Calculated as weight in kilograms divided by height in meters squared.
Race data were self-reported. The other race category included American Indian and Alaska Native, other race, patient refused to disclose, or unknown.
Preoperative (model 1) and postoperative (model 2) logistic models are shown in Table 2 (eFigures 1 and 2 in Supplement 1). Receiver operating characteristic curves for both models are shown in Figure 1A. The AUC was 0.78 (95% CI, 0.75-0.81) for model 1 and 0.86 (95% CI, 0.83-0.88) for model 2. Figure 1B shows additional goodness of fit and pseudo R2 values. Adding the data set of origin as a variable in the models did not sufficiently alter the AUC to warrant inclusion.
Table 2. Preoperative and Postoperative Model Statistics.
Variable | OR (95% CI) | P value | Measure, % |
---|---|---|---|
Preoperative model (model 1) | |||
Baseline age (per 1-y increase) | 1.01 (1.00-1.02) | .13 | MEM, 0.1 |
Baseline weight (per 1-kg increase) | 1.01 (1.00-1.02) | .009 | MEM, 0.1a |
Height (per 1-cm increase) | 0.98 (0.96-1.00) | .10 | MEM, −0.1 |
Raceb | |||
Asian | 0.99 (0.48-2.06) | .99 | APM, 6.9a |
Black | 1.53 (1.01-2.32) | .047 | APM, 10.2a |
White | 1 [Reference] | NA | APM, 6.9a |
Other race | 1.11 (0.49-2.51) | .80 | APM, 7.6a |
Lymphadenectomy | |||
SLNB | 1 [Reference] | NA | APM, 3.1a |
ALND | 7.89 (5.14-12.10) | <.001 | APM, 20.0a |
Any radiation therapy | |||
No | 1 [Reference] | NA | APM, 6.5a |
Yes | 1.17 (0.79-1.73) | .43 | APM, 7.5a |
Any chemotherapy | |||
No | 1 [Reference] | NA | APM, 5.3a |
Yes | 1.66 (1.03-2.68) | .04 | APM, 8.5a |
Postoperative model (model 2) | |||
Current age (per 1-y increase) | 1.02 (1.01-1.04) | .002 | MEM, 0.1a |
Current weight (per 1-kg increase) | 1.00 (0.99-1.01) | .50 | MEM, 0 |
Raceb | |||
Asian | 1.22 (0.54-2.72) | .63 | APM, 6.9a |
Black | 1.26 (0.79-2.00) | .34 | APM, 7.1a |
White | 1 [Reference] | NA | APM, 5.7a |
Other race | 0.94 (0.39-2.29) | .89 | APM, 5.4a |
Lymphadenectomy | |||
SLNB | 1 [Reference] | NA | APM, 3.4a |
ALND | 3.62 (2.25-5.83) | <.001 | APM, 11.4a |
Any chemotherapy | |||
No | 1 [Reference] | NA | APM, 4.2a |
Yes | 1.68 (1.01-2.81) | .047 | APM, 6.9a |
Any swelling | |||
No | 1 [Reference] | NA | APM, 4.0a |
Yes | 10.85 (7.48-15.74) | <.001 | APM, 31.0a |
Unknown | 1.14 (0.47-2.76) | .77 | APM, 4.5a |
Abbreviations: ALND, axillary lymph node dissection; APM, adjusted predictive margin; MEM, marginal effect at the mean; SLNB, sentinel lymph node biopsy.
P < .05.
Race data were self-reported.

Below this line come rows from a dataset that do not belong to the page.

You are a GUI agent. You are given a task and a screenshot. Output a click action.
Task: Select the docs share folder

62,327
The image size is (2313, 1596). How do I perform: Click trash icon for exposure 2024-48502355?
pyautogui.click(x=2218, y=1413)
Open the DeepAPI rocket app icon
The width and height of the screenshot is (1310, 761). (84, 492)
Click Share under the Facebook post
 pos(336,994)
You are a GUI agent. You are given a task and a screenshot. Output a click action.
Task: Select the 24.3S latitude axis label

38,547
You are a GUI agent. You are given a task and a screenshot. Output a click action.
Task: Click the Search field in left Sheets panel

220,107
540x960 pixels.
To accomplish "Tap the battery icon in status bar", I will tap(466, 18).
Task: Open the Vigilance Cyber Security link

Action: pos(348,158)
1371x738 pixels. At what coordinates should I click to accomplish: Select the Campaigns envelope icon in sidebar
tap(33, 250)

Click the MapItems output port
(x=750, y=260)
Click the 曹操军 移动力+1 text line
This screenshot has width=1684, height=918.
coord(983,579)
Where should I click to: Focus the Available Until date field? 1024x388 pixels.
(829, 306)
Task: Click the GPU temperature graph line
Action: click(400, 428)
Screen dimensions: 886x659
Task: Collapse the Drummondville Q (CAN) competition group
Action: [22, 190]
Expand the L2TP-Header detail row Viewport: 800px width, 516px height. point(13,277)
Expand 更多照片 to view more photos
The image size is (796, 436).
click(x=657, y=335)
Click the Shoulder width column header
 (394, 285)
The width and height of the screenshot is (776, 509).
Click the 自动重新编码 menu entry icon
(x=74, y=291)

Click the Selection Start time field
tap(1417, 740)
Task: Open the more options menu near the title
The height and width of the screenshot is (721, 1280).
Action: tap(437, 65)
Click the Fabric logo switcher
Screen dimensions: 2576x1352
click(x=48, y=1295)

The other race category included American Indian and Alaska Native, other race, patient refused to disclose, or unknown.
Sensitivity and specificity of each model as a function of probability cutoffs are illustrated in Figure 1C and D. The optimal cutoff was 0.18 (95% CI, 0.16-0.20; P < .001) for model 1 and 0.10 (95% CI, 0.07-0.13; P < .001) for model 2. At these cutoffs, the negative predictive value (NPV) was 96.0% and 95.6% for models 1 and 2, respectively. Bayesian model coefficients and performance metrics were consistent with those based on logistic regression (eTable 2 in Supplement 1). Figure 2A and B shows calibration plots of observed vs expected values for both models. Model nomograms are displayed in Figure 3.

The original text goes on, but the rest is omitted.